Haskell help to understand this State monad code: where is runState defined?


I am new to Haskell and trying to understand monads. I am going thru this code Putting it here for quick reference

newtype State s a = State { runState :: s -> (a,s) }

instance Monad (State s) where
  return a = State $ \s -> (a, s)

  State act >>= k = State $ \s ->
    let (a, s') = act s
    in runState (k a) s'

get :: State s s
get = State $ \s -> (s, s)

put :: s -> State s ()
put s = State $ \_ -> ((), s)

modify :: (s -> s) -> State s ()
modify f = get >>= \x -> put (f x)

evalState :: State s a -> s -> a
evalState act = fst . runState act

execState :: State s a -> s -> s
execState act = snd . runState act

I didn't get where the function runState is defined. It seems its type is declared in newtype State s a = State { runState :: s -> (a,s) }. The most puzzling part is this code compiles without any error.

Where is runState defined? where is its code?


Solution

  • What you seem to be missing is the functionality provided by record syntax. In Haskell, there are multiple ways to define a data type. You are probably familiar with statements like the following:

    data MyType = MyType String Int
    

    where a type MyType is defined, which is a product type (i.e. any value of this type has both the String and Int fields filled). If we want to work with this type, we might want to view the String and Int components separately, so we would define accessor functions for this:

    getLabel :: MyType -> String
    getLabel (MyType s _) = s
    
    getNum :: MyType -> Int
    getNum (MyType _ i) = i
    

    For large data types (with many fields) this can get very tedious, and writing this kind of function is in general very common: often we have a simple type where a constructor wraps the content, and we want a convenient way to access this content in its "own" type (i.e. without the wrapper).
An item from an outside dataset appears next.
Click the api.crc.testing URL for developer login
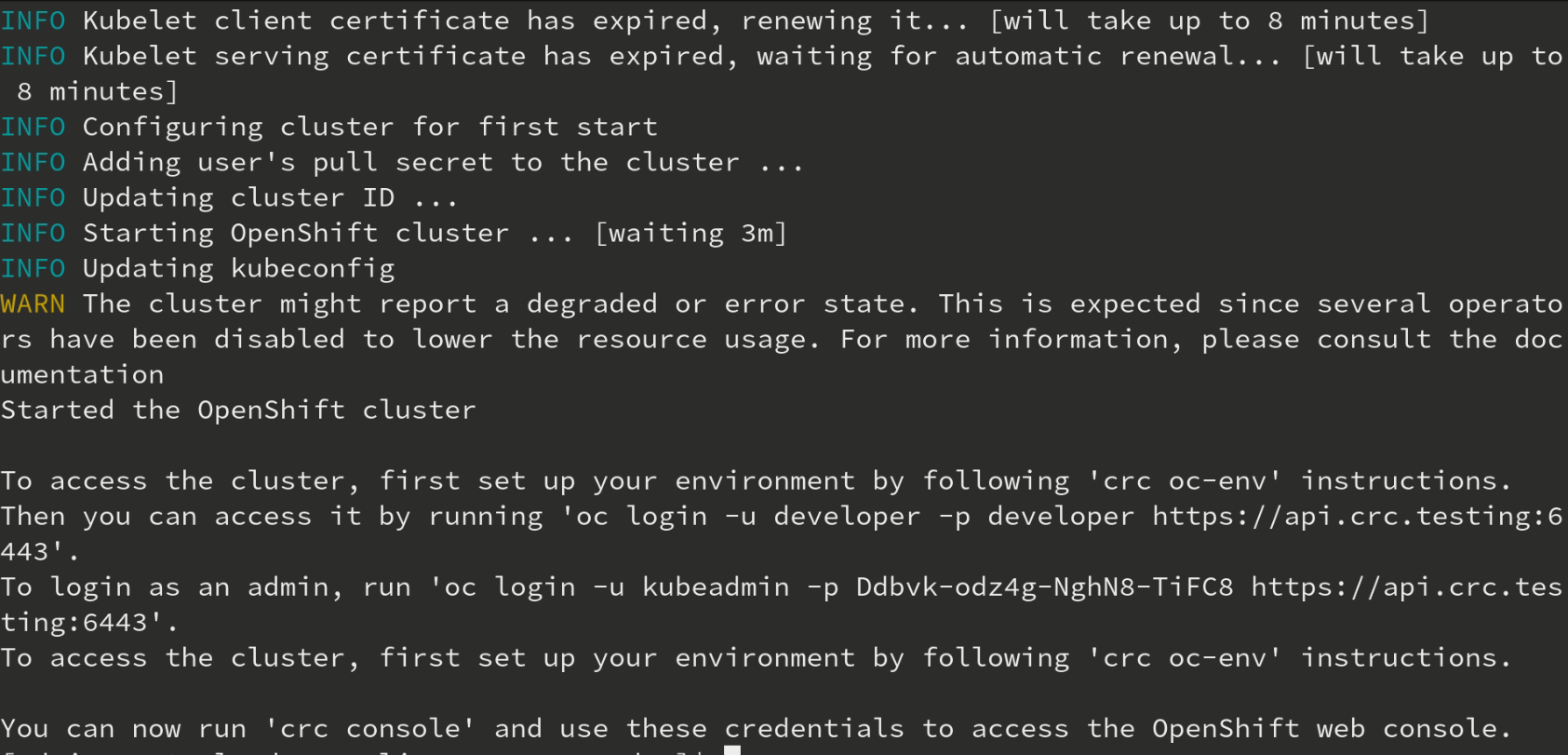The image size is (1568, 755). 1359,516
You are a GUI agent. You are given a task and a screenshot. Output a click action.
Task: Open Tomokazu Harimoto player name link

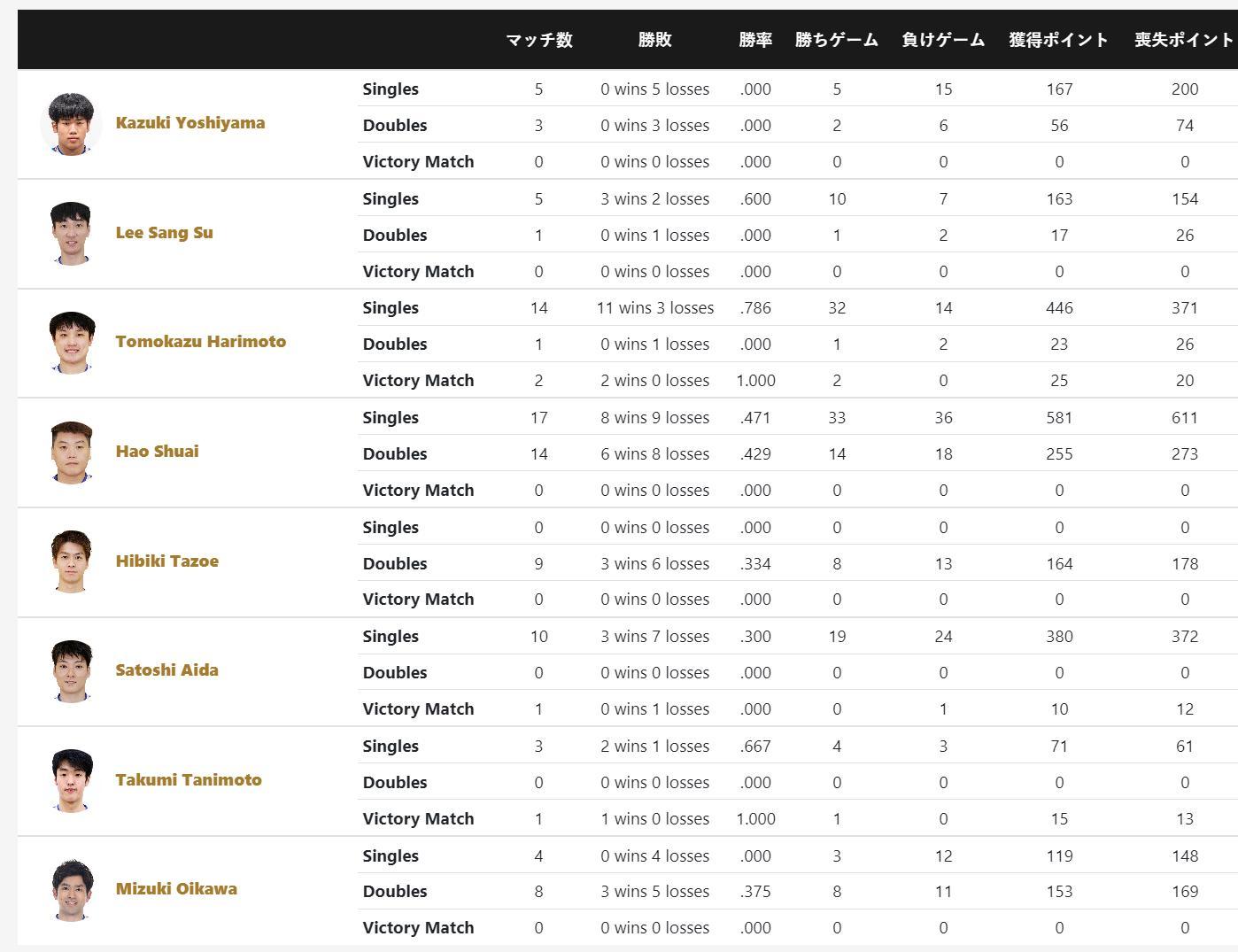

    Because this desire to access fields is so common, Haskell provides record syntax. When you use record syntax, you essentially name the fields inside a data type, and the functions to extract the values in these fields are generated automatically. So we could redefine our data type from earlier:

    data MyType' = MyType' { myLabel :: String, myNum :: Int }
    

    and Haskell would generate the accessor functions myLabel :: MyType' -> String and myNum :: MyType' -> Int automatically. These functions then have the same functionality as the getLabel and getNum functions we defined earlier.

    Taking the State type as an example, we could have defined it as follows:

    newtype State' s a = State' (s -> (a, s))
    

    and written a function to access the contents:

    getStateFun :: State' s a -> (s -> (a, s))
    getStateFun (State' f) = f
    

    which would allow us to remove the State' "wrapping" from around our value. But this is less convenient than using record syntax, which is used in your example: the value stored inside the State wrapper is given the fieldname runState, and Haskell generates the accessor function, which is why the code compiles and runs without problems. runState then basically does the same as getStateFun.

    This is also all quite clearly explained in the section "Record syntax" in this chapter from Learn You A Haskell For Great Good.